When I come downstairs in the morning and saunter into the family room with my coffee and my iPad, I smell the tree’s fragrance and I smile. I sip coffee and unlock the Angry Birds Seasons episode of the day and look at my tree and feel peaceful. Evenings are good, too, with the teeny blue tree lights that make the silver tinsel look blueish. It soothes me to see that icy blue in winter because it brings back a favorite childhood memory.
While driving home from a visit to Grandpa and Grandma Major, the sub-zero cold of a Nebraska night made for a spectacular, star filled sky. The clear, dark sky made the white snowy fields turn a kind of blueish tint. It was like a fairyland, and to a young girl at Christmas it was magical. Everyone else would fall asleep, Dad would be driving at breakneck speed (it was legal then) and I would ask him to keep making the headlights change from dim to bright – and he could do it with no hands! I though he was a genius – little did I know the button to toggle the bright headlights was on the floor by the brake. I thought he was magic. The night landscape was enchanting.

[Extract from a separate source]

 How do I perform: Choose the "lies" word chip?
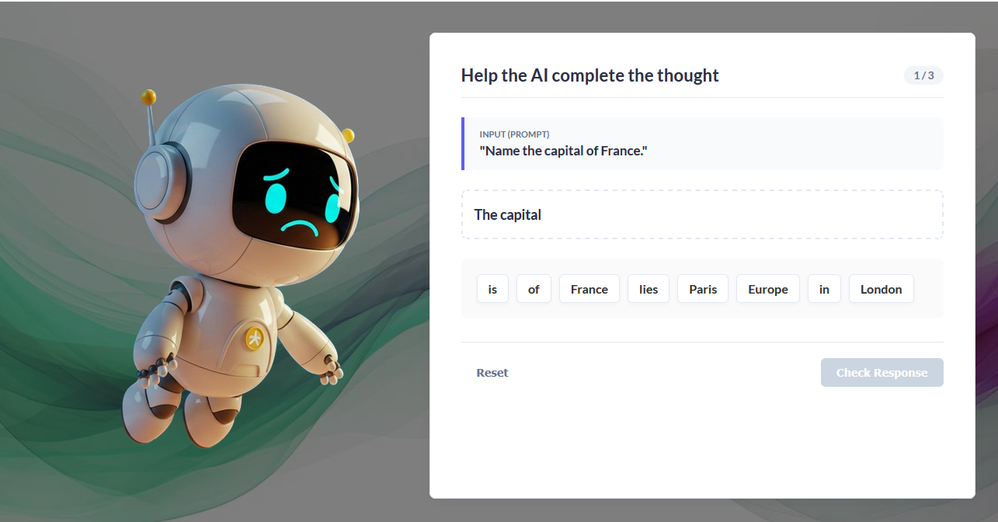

Such a simple thing, but I have remembered it – vividly – my entire life.
Many, many years later I was driving around Gloucester looking at Christmas lights, feeling homesick and miserable. Then I saw it – a big house with a massive front lawn lit entirely by….blue lights. The snowy front lawn had that same blueish tint. I pulled over, got out of my car and snuck around the hedge and just stared at the whole scene. (It was very late, no one was up.) I got a little weepy. Happy weepy. I felt better. I got back in my car and went home. *
I’m one of the fortunate few who aren’t driven to distraction by the holiday shopping and the stress of holiday cooking. I love to cook – so does my husband – and we really have limited resources so gift buying is at a bare minimum. It’s very liberating to take such control over the holiday madness. It is a gift unto itself. Light those Advent candles and enjoy every ritual of the season. I truly am, for the first time in many years.
*Happy Update #2 – I later met the owner of that house and he has since become one of my dearest friends. He still puts up the blue lights but now I enjoy them with a cocktail in my hand beside a roaring fire – he is also a kindred, pyromaniac soul. Every year, every time – it’s magical.